[[ Data records open ]]
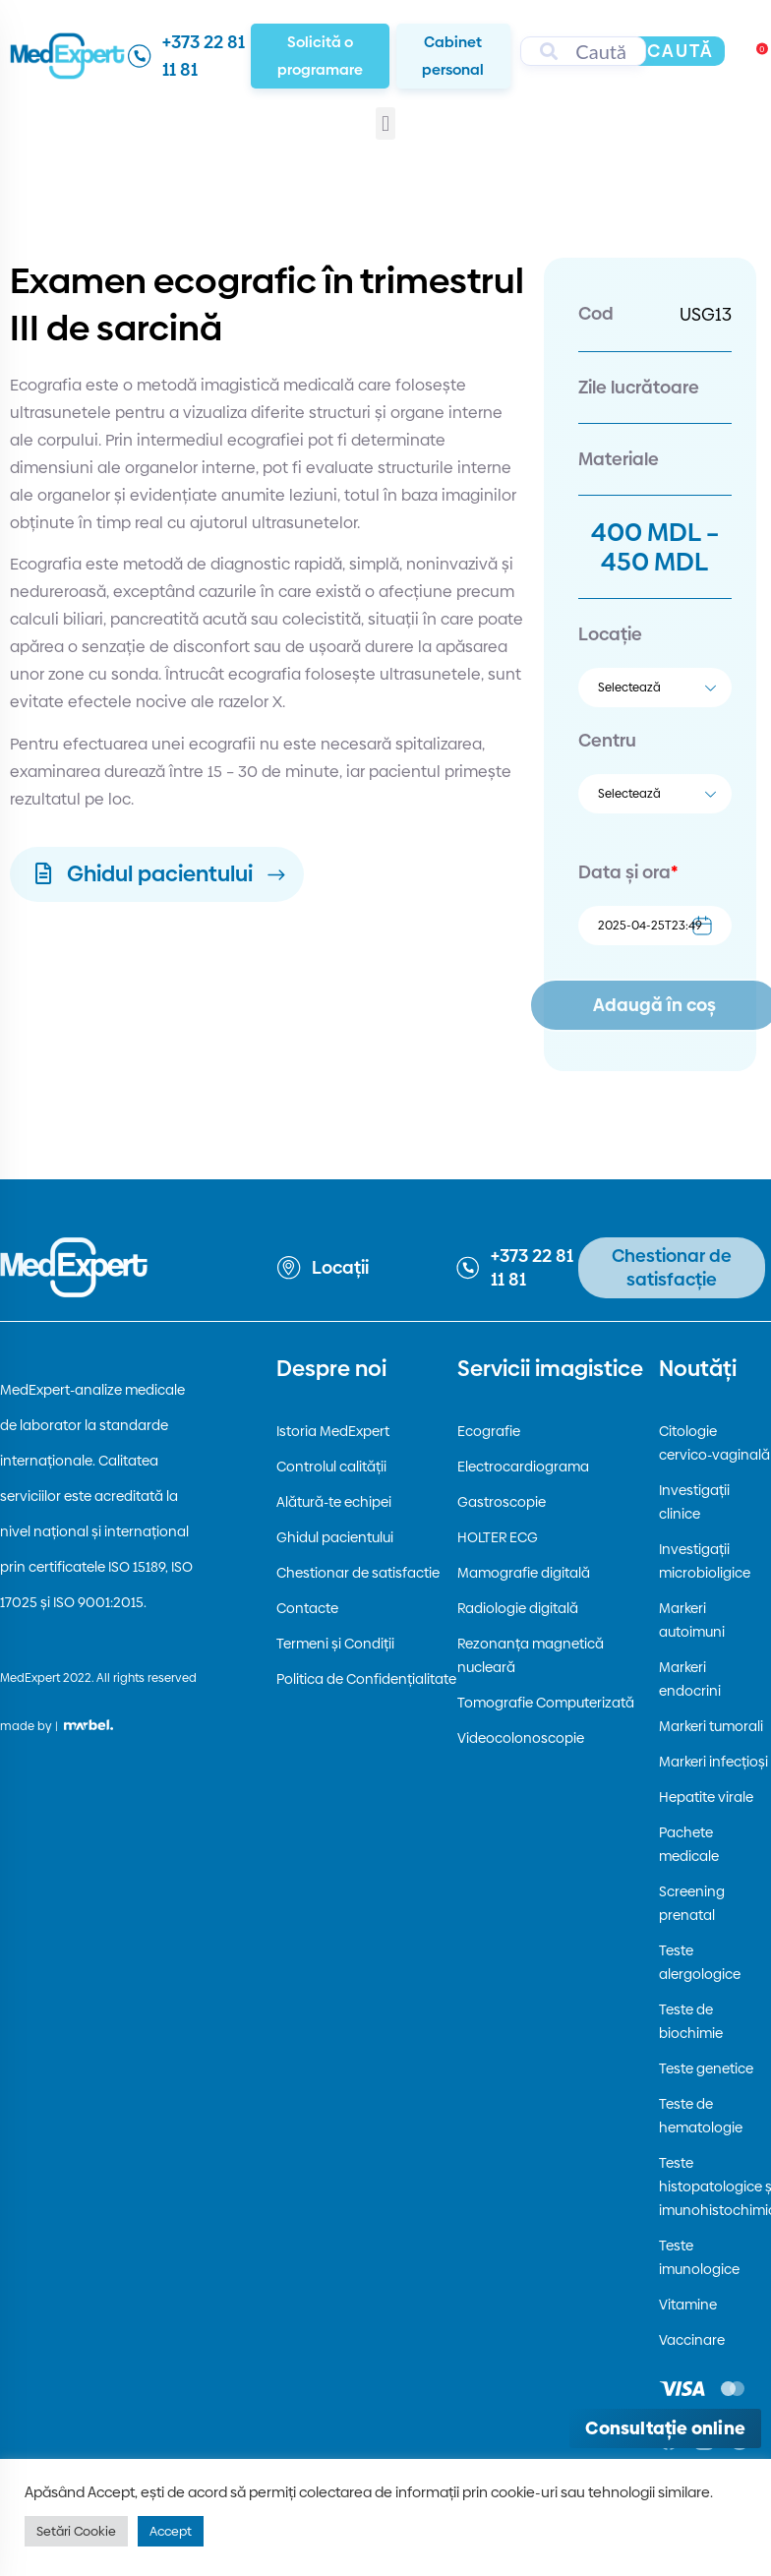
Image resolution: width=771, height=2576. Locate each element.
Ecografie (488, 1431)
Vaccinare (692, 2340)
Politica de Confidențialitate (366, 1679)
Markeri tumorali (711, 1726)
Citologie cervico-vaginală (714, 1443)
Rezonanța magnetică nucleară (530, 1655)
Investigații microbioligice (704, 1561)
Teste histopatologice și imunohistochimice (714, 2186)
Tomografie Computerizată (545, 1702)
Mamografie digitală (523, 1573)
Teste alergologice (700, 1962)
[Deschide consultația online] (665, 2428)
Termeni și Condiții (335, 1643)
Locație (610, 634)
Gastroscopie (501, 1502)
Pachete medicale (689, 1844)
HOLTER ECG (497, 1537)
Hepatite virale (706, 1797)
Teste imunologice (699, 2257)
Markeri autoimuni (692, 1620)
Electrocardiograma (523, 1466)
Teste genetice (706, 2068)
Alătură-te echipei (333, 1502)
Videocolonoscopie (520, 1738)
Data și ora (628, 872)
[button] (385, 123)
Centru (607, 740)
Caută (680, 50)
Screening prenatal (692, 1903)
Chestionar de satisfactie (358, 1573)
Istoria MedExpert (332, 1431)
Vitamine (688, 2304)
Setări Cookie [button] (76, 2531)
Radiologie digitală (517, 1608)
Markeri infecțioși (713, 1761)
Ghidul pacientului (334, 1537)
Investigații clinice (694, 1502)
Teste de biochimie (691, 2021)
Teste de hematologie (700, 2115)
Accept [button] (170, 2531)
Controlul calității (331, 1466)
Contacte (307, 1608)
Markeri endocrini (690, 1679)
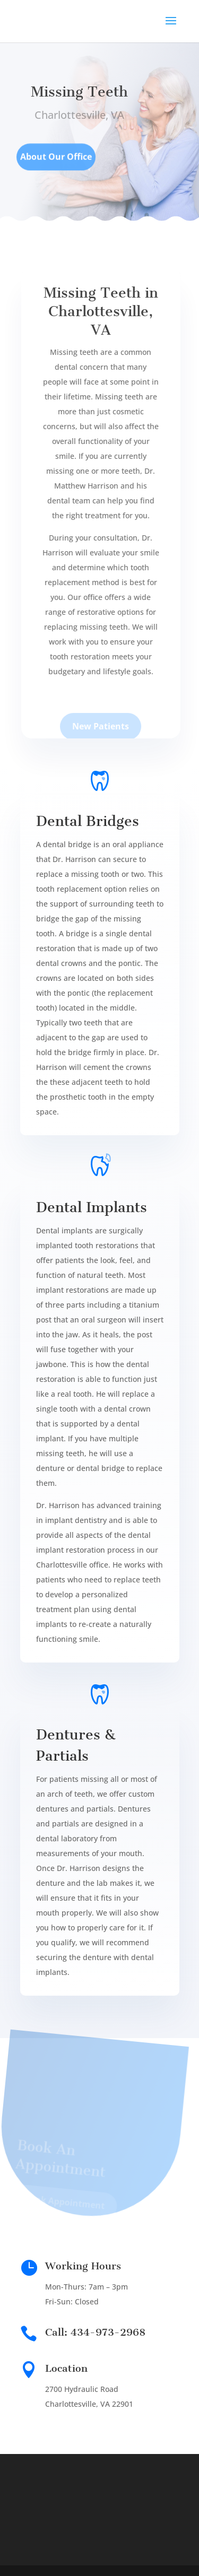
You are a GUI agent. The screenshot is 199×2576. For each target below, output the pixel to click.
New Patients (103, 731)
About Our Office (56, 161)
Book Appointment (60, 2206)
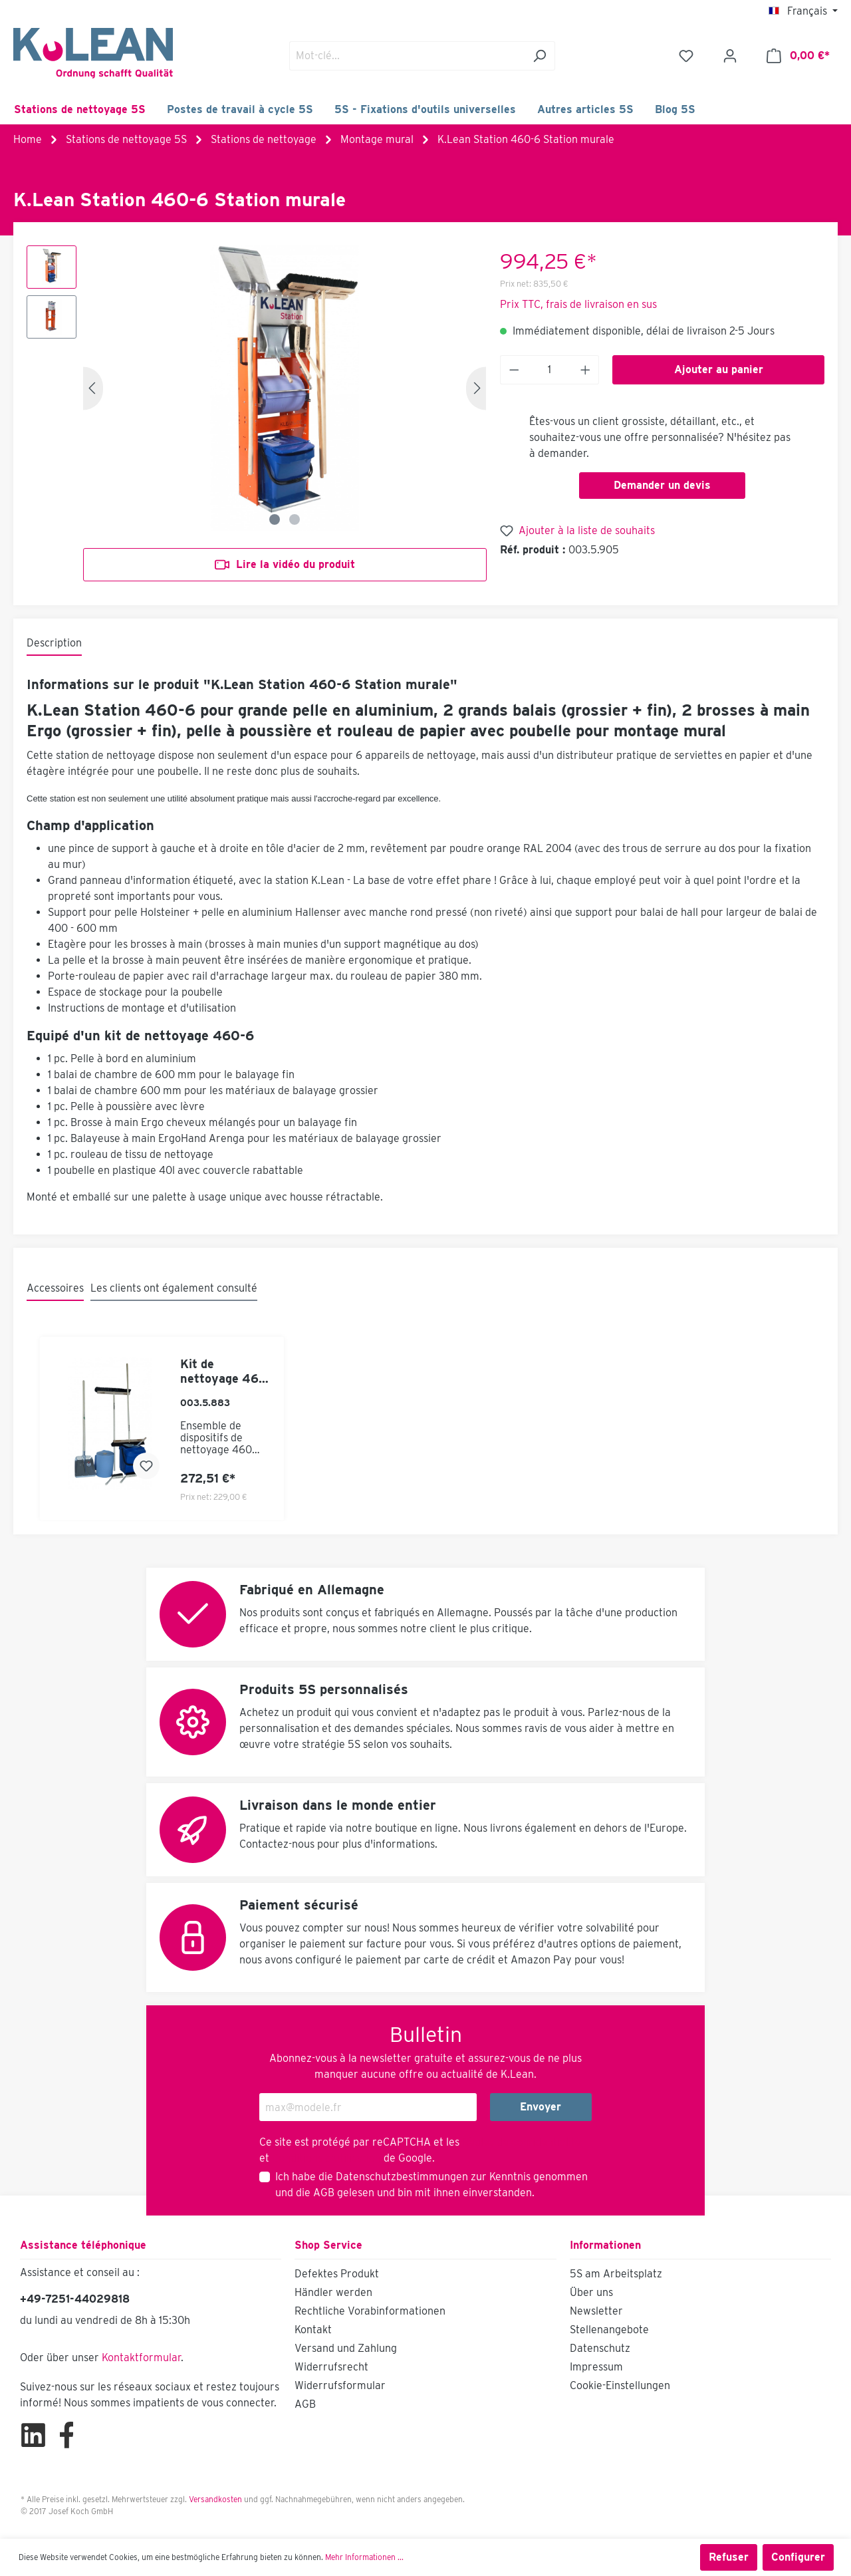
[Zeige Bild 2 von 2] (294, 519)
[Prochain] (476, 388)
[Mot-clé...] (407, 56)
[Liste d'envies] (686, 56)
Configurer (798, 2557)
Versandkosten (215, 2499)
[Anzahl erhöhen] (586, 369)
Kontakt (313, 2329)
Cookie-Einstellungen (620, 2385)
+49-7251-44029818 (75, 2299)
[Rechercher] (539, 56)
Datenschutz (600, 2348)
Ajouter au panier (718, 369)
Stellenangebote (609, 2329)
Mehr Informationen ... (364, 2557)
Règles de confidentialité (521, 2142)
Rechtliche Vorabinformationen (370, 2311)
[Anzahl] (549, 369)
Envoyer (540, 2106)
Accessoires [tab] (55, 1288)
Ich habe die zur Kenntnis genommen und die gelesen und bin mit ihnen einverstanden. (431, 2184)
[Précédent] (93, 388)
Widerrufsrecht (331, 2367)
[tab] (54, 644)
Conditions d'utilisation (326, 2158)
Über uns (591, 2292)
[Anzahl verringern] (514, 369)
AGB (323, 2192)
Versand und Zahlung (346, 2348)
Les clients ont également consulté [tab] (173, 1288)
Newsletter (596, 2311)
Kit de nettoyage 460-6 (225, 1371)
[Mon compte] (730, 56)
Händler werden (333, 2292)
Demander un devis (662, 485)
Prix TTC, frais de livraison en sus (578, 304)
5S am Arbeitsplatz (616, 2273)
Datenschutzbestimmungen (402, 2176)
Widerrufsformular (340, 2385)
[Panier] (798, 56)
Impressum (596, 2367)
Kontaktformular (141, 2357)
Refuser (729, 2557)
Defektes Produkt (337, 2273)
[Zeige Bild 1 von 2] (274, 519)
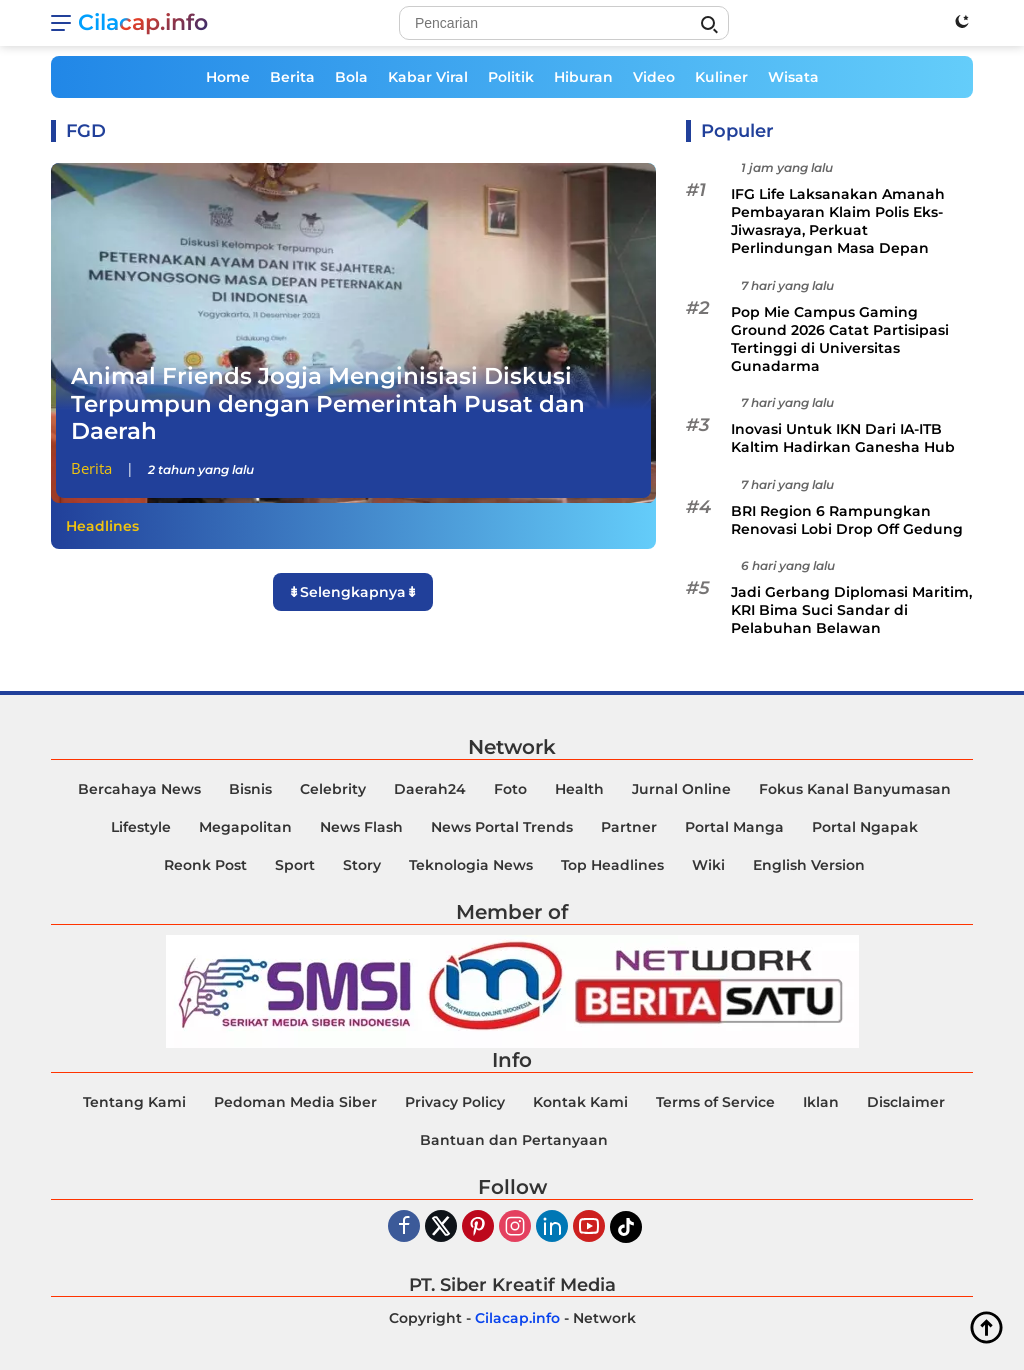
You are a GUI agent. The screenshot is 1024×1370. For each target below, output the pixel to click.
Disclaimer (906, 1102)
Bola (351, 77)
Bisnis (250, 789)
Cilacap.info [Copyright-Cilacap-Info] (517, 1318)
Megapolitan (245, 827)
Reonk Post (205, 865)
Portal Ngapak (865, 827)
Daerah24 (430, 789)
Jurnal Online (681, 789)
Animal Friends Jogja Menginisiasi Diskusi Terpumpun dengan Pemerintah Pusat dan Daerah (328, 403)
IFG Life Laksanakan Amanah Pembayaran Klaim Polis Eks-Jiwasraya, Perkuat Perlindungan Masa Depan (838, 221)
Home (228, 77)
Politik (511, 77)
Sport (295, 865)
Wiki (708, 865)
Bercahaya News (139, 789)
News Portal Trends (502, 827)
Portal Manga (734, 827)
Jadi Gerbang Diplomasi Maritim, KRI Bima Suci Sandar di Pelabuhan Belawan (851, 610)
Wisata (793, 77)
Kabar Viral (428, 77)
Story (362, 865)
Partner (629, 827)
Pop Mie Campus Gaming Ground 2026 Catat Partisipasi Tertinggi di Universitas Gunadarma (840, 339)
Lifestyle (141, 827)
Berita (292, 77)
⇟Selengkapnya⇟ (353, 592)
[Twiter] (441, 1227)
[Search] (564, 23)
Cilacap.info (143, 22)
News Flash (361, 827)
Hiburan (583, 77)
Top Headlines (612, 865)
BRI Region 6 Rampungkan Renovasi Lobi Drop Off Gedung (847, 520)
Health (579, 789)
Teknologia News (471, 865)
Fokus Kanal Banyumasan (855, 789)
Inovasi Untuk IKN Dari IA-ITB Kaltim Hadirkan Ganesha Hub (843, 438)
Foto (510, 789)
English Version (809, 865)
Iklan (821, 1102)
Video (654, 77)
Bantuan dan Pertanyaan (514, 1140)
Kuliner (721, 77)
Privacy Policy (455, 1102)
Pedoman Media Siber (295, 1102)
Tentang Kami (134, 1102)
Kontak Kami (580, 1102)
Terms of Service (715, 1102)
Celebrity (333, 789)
[[ Data records closed ]]
The expected response is every line of the material, written out exactly, with the images removed.

# [Reply to the task]
Image resolution: width=771, height=2576. Locate each element.
Ecografie (488, 1431)
Vaccinare (692, 2340)
Politica de Confidențialitate (366, 1679)
Markeri tumorali (711, 1726)
Citologie cervico-vaginală (714, 1443)
Rezonanța magnetică nucleară (530, 1655)
Investigații microbioligice (704, 1561)
Teste histopatologice și imunohistochimice (714, 2186)
Tomografie Computerizată (545, 1702)
Mamografie digitală (523, 1573)
Teste alergologice (700, 1962)
[Deschide consultația online] (665, 2428)
Termeni și Condiții (335, 1643)
Locație (610, 634)
Gastroscopie (501, 1502)
Pachete medicale (689, 1844)
HOLTER ECG (497, 1537)
Hepatite virale (706, 1797)
Teste imunologice (699, 2257)
Markeri autoimuni (692, 1620)
Electrocardiograma (523, 1466)
Teste genetice (706, 2068)
Alătură-te echipei (333, 1502)
Videocolonoscopie (520, 1738)
Data și ora (628, 872)
[button] (385, 123)
Centru (607, 740)
Caută (680, 50)
Screening prenatal (692, 1903)
Chestionar de satisfactie (358, 1573)
Istoria MedExpert (332, 1431)
Vitamine (688, 2304)
Setări Cookie [button] (76, 2531)
Radiologie digitală (517, 1608)
Markeri infecțioși (713, 1761)
Ghidul pacientului (334, 1537)
Investigații clinice (694, 1502)
Teste de biochimie (691, 2021)
Teste de hematologie (700, 2115)
Accept [button] (170, 2531)
Controlul calității (331, 1466)
Contacte (307, 1608)
Markeri endocrini (690, 1679)
You are a GUI agent. The screenshot is 199×2576. For each target below, output the pixel to click.
New Patients (103, 731)
About Our Office (56, 161)
Book Appointment (60, 2206)
[Zeige Bild 2 von 2] (294, 519)
[Prochain] (476, 388)
[Mot-clé...] (407, 56)
[Liste d'envies] (686, 56)
Configurer (798, 2557)
Versandkosten (215, 2499)
[Anzahl erhöhen] (586, 369)
Kontakt (313, 2329)
Cookie-Einstellungen (620, 2385)
+49-7251-44029818 (75, 2299)
[Rechercher] (539, 56)
Datenschutz (600, 2348)
Ajouter au panier (718, 369)
Stellenangebote (609, 2329)
Mehr Informationen ... (364, 2557)
Règles de confidentialité (521, 2142)
Rechtliche Vorabinformationen (370, 2311)
[Anzahl] (549, 369)
Envoyer (540, 2106)
Accessoires [tab] (55, 1288)
Ich habe die zur Kenntnis genommen und die gelesen und bin mit ihnen einverstanden. (431, 2184)
[Précédent] (93, 388)
Widerrufsrecht (331, 2367)
[tab] (54, 644)
Conditions d'utilisation (326, 2158)
Über uns (591, 2292)
[Anzahl verringern] (514, 369)
AGB (323, 2192)
Versand und Zahlung (346, 2348)
Les clients ont également consulté [tab] (173, 1288)
Newsletter (596, 2311)
Kit de nettoyage 460-6 (225, 1371)
[Mon compte] (730, 56)
Händler werden (333, 2292)
Demander un devis (662, 485)
Prix TTC, frais de livraison en sus (578, 304)
5S am Arbeitsplatz (616, 2273)
Datenschutzbestimmungen (402, 2176)
Widerrufsformular (340, 2385)
[Panier] (798, 56)
Impressum (596, 2367)
Kontaktformular (141, 2357)
Refuser (729, 2557)
Defektes Produkt (337, 2273)
[Zeige Bild 1 von 2] (274, 519)
You are a GUI agent. The screenshot is 1024×1370. For each target below, output the pixel to click.
Disclaimer (906, 1102)
Bola (351, 77)
Bisnis (250, 789)
Cilacap.info [Copyright-Cilacap-Info] (517, 1318)
Megapolitan (245, 827)
Reonk Post (205, 865)
Portal Ngapak (865, 827)
Daerah24 (430, 789)
Jurnal Online (681, 789)
Animal Friends Jogja Menginisiasi Diskusi Terpumpun dengan Pemerintah Pusat dan Daerah (328, 403)
IFG Life Laksanakan Amanah Pembayaran Klaim Polis Eks-Jiwasraya, Perkuat Perlindungan Masa Depan (838, 221)
Home (228, 77)
Politik (511, 77)
Sport (295, 865)
Wiki (708, 865)
Bercahaya News (139, 789)
News Portal Trends (502, 827)
Portal Manga (734, 827)
Jadi Gerbang Diplomasi Maritim, KRI Bima Suci Sandar di Pelabuhan Belawan (851, 610)
Wisata (793, 77)
Kabar Viral (428, 77)
Story (362, 865)
Partner (629, 827)
Pop Mie Campus Gaming Ground 2026 Catat Partisipasi Tertinggi di Universitas Gunadarma (840, 339)
Lifestyle (141, 827)
Berita (292, 77)
⇟Selengkapnya⇟ (353, 592)
[Twiter] (441, 1227)
[Search] (564, 23)
Cilacap.info (143, 22)
News Flash (361, 827)
Hiburan (583, 77)
Top Headlines (612, 865)
BRI Region 6 Rampungkan Renovasi Lobi Drop Off Gedung (847, 520)
Health (579, 789)
Teknologia News (471, 865)
Fokus Kanal Banyumasan (855, 789)
Inovasi Untuk IKN Dari IA-ITB Kaltim Hadirkan Ganesha Hub (843, 438)
Foto (510, 789)
English Version (809, 865)
Iklan (821, 1102)
Video (654, 77)
Bantuan dan Pertanyaan (514, 1140)
Kuliner (721, 77)
Privacy Policy (455, 1102)
Pedoman Media Siber (295, 1102)
Tentang Kami (134, 1102)
Kontak Kami (580, 1102)
Terms of Service (715, 1102)
Celebrity (333, 789)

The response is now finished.